TASK REQUIREMENTS -
Output the lines of the records from the one containing "Given: Select the example.c file name" through the last, both ends included. Leave pictures out.

INPUT -
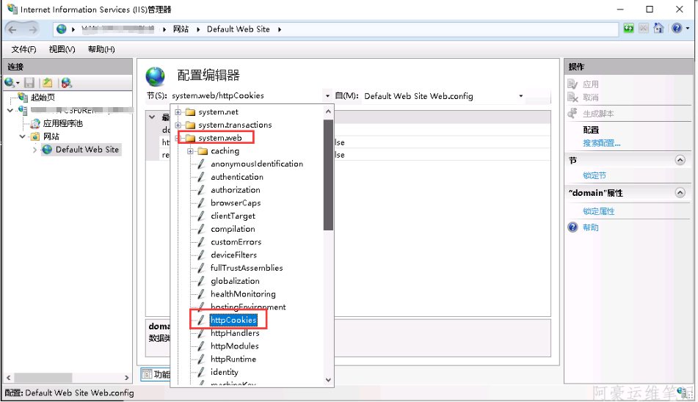Expand the caching folder node
Image resolution: width=698 pixels, height=402 pixels.
pyautogui.click(x=190, y=151)
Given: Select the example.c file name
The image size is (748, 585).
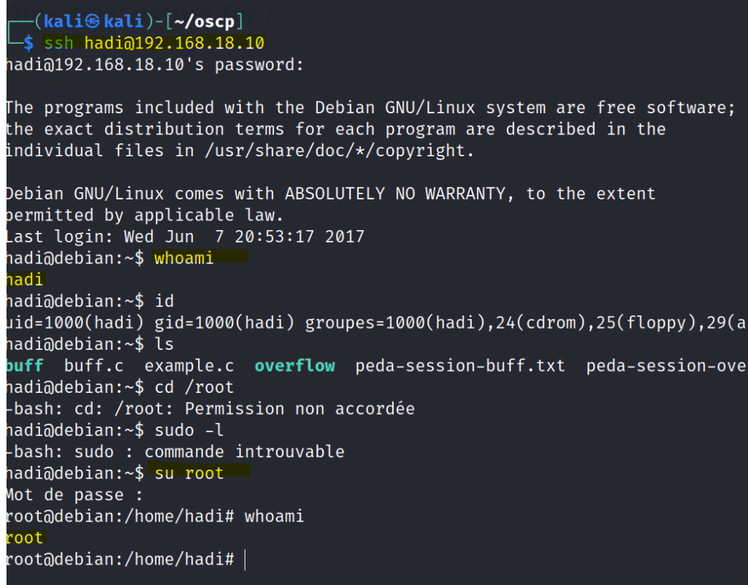Looking at the screenshot, I should 189,365.
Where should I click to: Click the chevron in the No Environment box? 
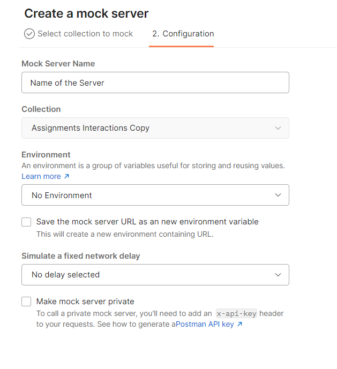pos(278,195)
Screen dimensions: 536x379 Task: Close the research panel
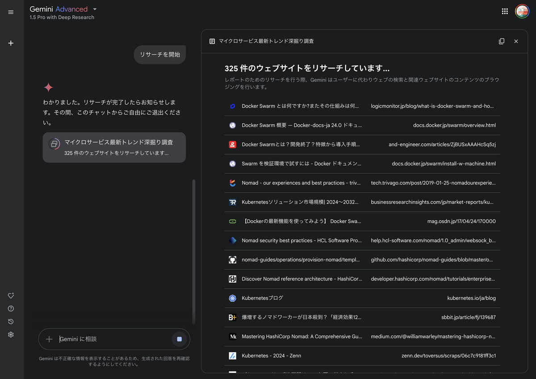tap(516, 41)
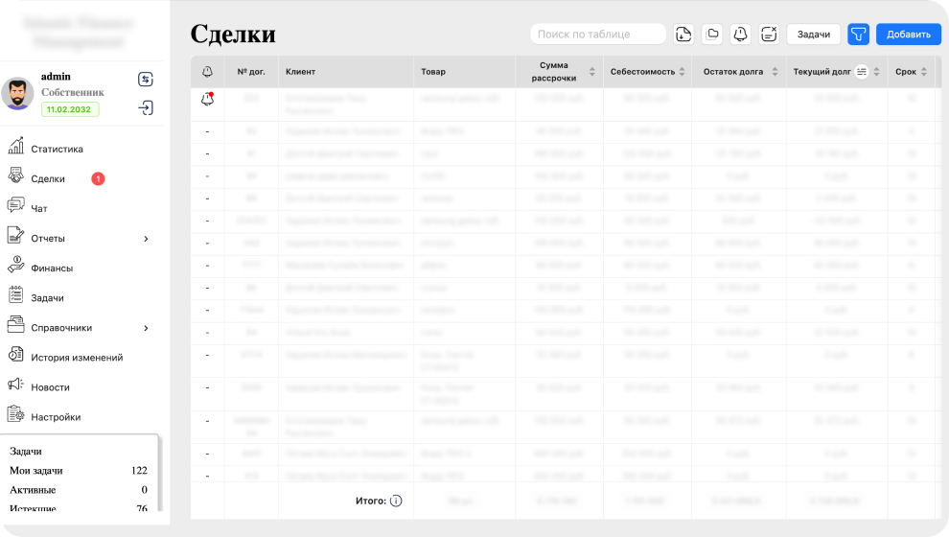
Task: Click the Поиск по таблице search field
Action: click(597, 35)
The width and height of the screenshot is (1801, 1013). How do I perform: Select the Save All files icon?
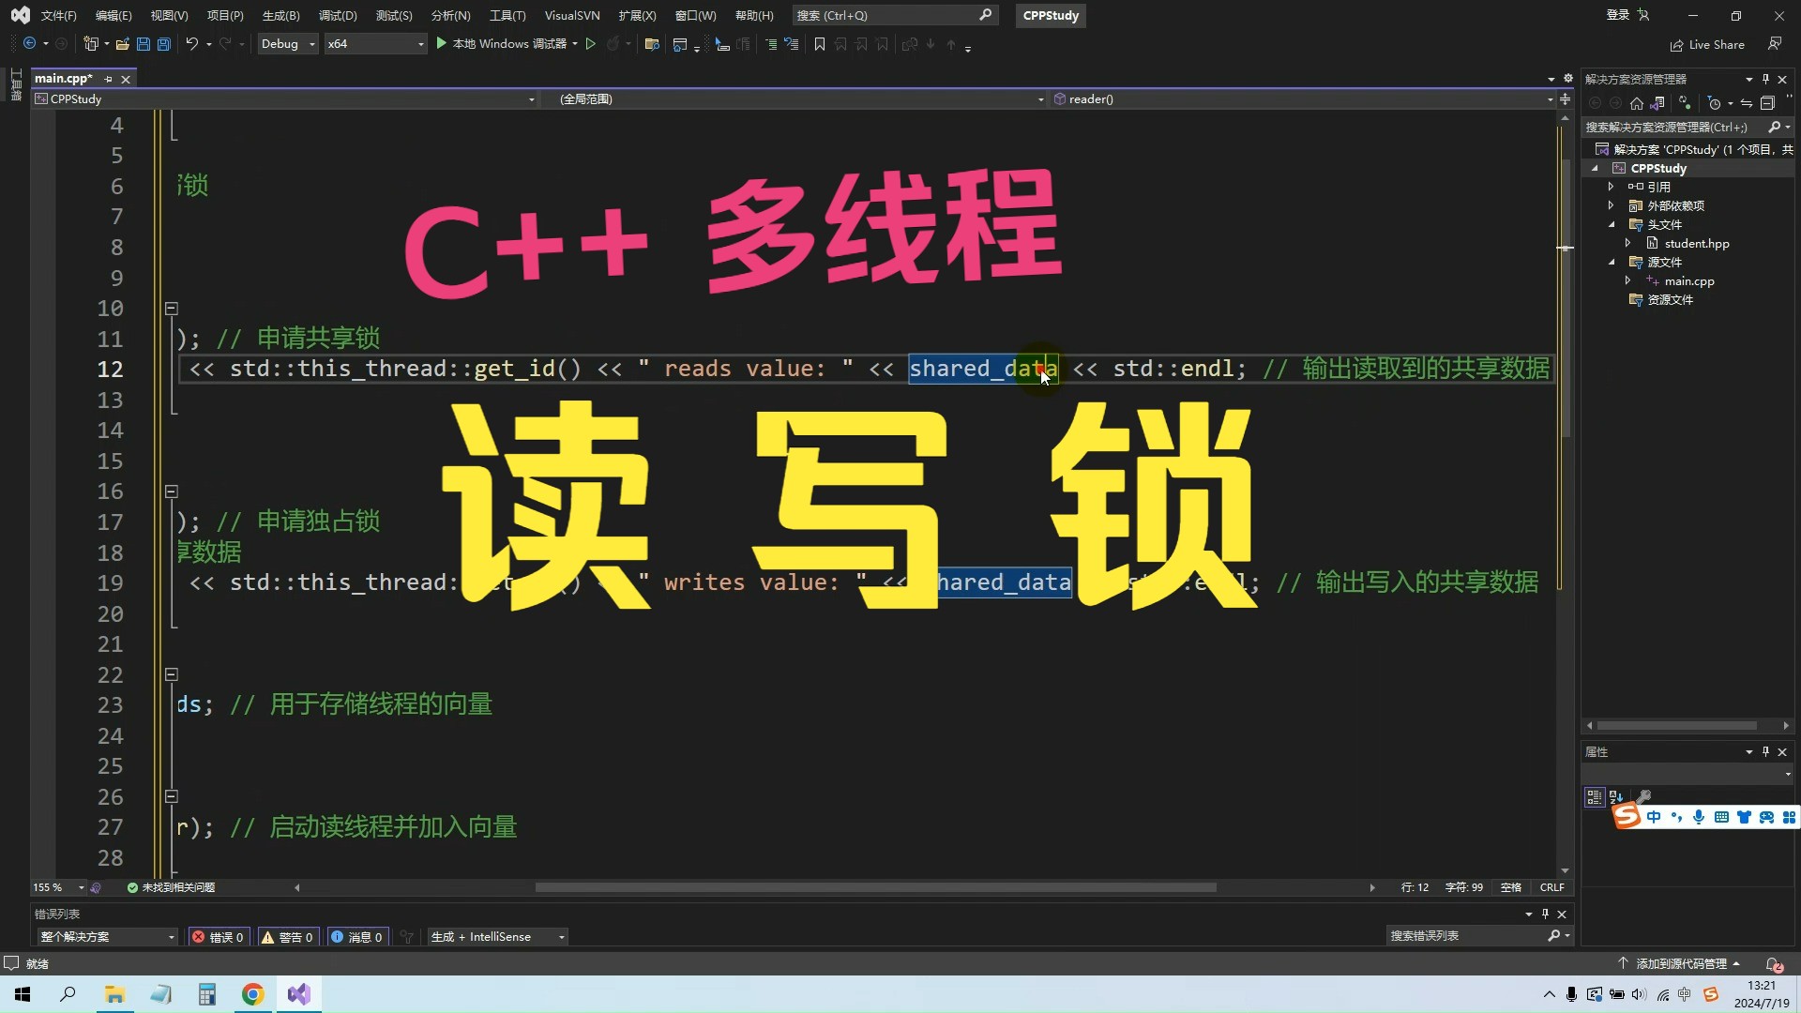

RESULT OF THE TASK -
Given: Select the example.c file name
The image size is (748, 585).
Looking at the screenshot, I should 189,365.
Where should I click to: Click the chevron in the No Environment box? 
pos(278,195)
Screen dimensions: 536x379 Task: Close the research panel
tap(516, 41)
Task: Click the Поиск по таблице search field
Action: click(597, 35)
The width and height of the screenshot is (1801, 1013). How do I perform: Select the Save All files icon?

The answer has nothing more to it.